Martian moons have a common ancestor

The two moons of Mars, Phobos and Deimos, have puzzled researchers since their discovery in 1877. They are very small: the diameter of Phobos of 22 kilometers is 160 times smaller than that of our moon, and Deimos is even smaller, with a diameter of only 12 kilometers. “Our moon is essentially spherical, while the moons of Mars are very irregular in shape – like potatoes,” explains Amirhossein Bagheri, a doctoral student at the Institute of Geophysics at ETH Zurich, adding: “Phobos and Deimos are alike more to asteroids than natural moons. ”

This has led people to suspect that it could in fact be asteroids captured in the gravity field of Mars. “But that’s where the problems started,” Bagheri says. The captured objects would have to follow an eccentric orbit around the planet, and that orbit would be at a random tilt. Contrary to this hypothesis, the orbits of Martian moons are almost circular and move in the equatorial plane of Mars. So what is the explanation for the current orbits of Phobos and Deimos? To solve this dynamic problem, the researchers relied on computer simulations.

Calculating the past

“The idea was to trace the orbits and their changes in the past,” explains Amir Khan, senior scientist at the Institute of Physics at the University of Zurich and at the Institute of Geophysics at ETH Zurich. It turned out that the eye sockets of Phobos and Deimos appeared to have crossed in the past. “This means that the moons were most likely in the same place and therefore have the same origin,” says Khan. The researchers concluded that a larger celestial body was orbiting Mars at the time. This original moon was probably struck by another body and disintegrated as a result. “Phobos and Deimos are the remnants of that lost moon,” says Bagheri, lead author of the study now published in the journal Nature astronomy.

Although easy to follow, these findings required extensive preliminary work. First, the researchers had to refine the existing theory describing the interaction between the moons and Mars. “All celestial bodies exert tidal forces on each other,” Khan explains. These forces lead to a form of energy conversion called dissipation, the scale of which depends on the size of the bodies, their interior composition and especially the distances between them.

Insight into the interior of Mars and its moons

Mars is currently being explored by NASA’s InSight mission, with the involvement of ETH Zurich: the electronics of the mission’s seismometer, which records mars tremors and possibly meteorite impacts, was built at ETH . “These recordings allow us to look inside the Red Planet,” Khan says, “and this data is used to constrain the Mars model in our calculations and the dissipation occurring inside the Red Planet.”

Images and measurements taken by other Mars probes have suggested that Phobos and Deimos are made of a very porous material.
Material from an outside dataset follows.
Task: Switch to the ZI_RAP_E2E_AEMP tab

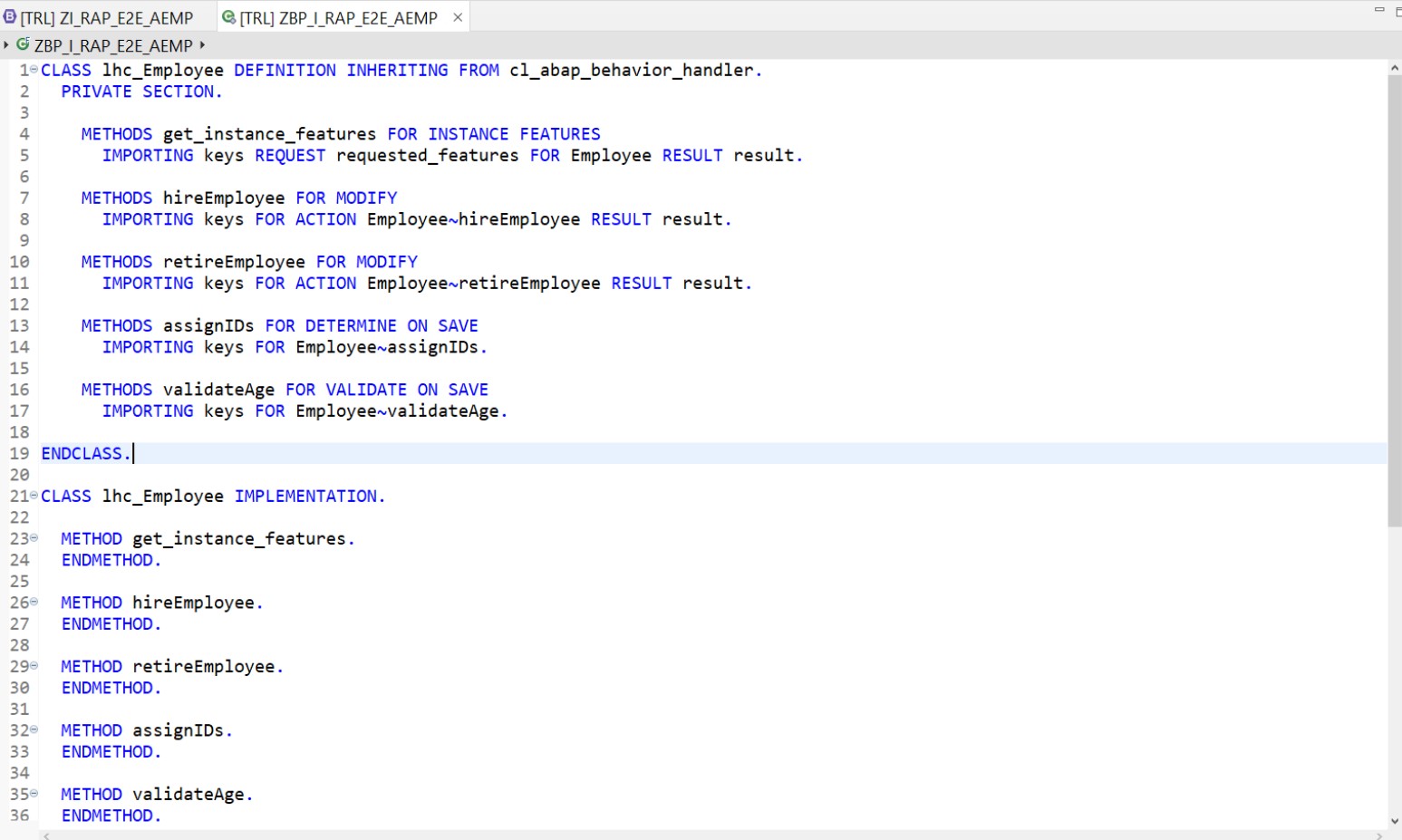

At less than 2 grams per cubic centimeter, their density is much lower than the Earth’s average density, which is 5.5 grams per cubic centimeter. “There are a lot of cavities inside Phobos, which could contain water ice,” Khan suspects, “and this is where the tides disperse a lot of energy.”

Using these results and their refined theory of the effects of tides, the researchers ran hundreds of computer simulations to track the moons’ orbits back in time until they reach the intersection – the point at which Phobos and Deimos were born. According to the simulation, this moment is between 1 and 2.7 billion years in the past. “The exact time depends on the physical properties of Phobos and Deimos, that is, their porosity,” Bagheri explains. A Japanese probe slated for launch in 2025 will explore Phobos and return samples to Earth. The researchers expect these samples to provide the necessary details of the interior of Martian moons that will allow more precise calculations of their origin.

The end of Phobos

Another thing their calculations show is that the common ancestor of Phobos and Deimos was further from Mars than Phobos is today. While the smaller Deimos has remained close to where it was created, tidal forces are pushing the larger Phobos to approach Mars – and this process is ongoing, as the researchers explain. Their computer simulations also show the future development of the orbits of the moons. It looks like Deimos will move away from Mars very slowly, just as our moon is slowly moving away from Earth. Phobos, however, will crash into Mars in less than 40 million years or be torn apart by gravitational forces as it approaches Mars.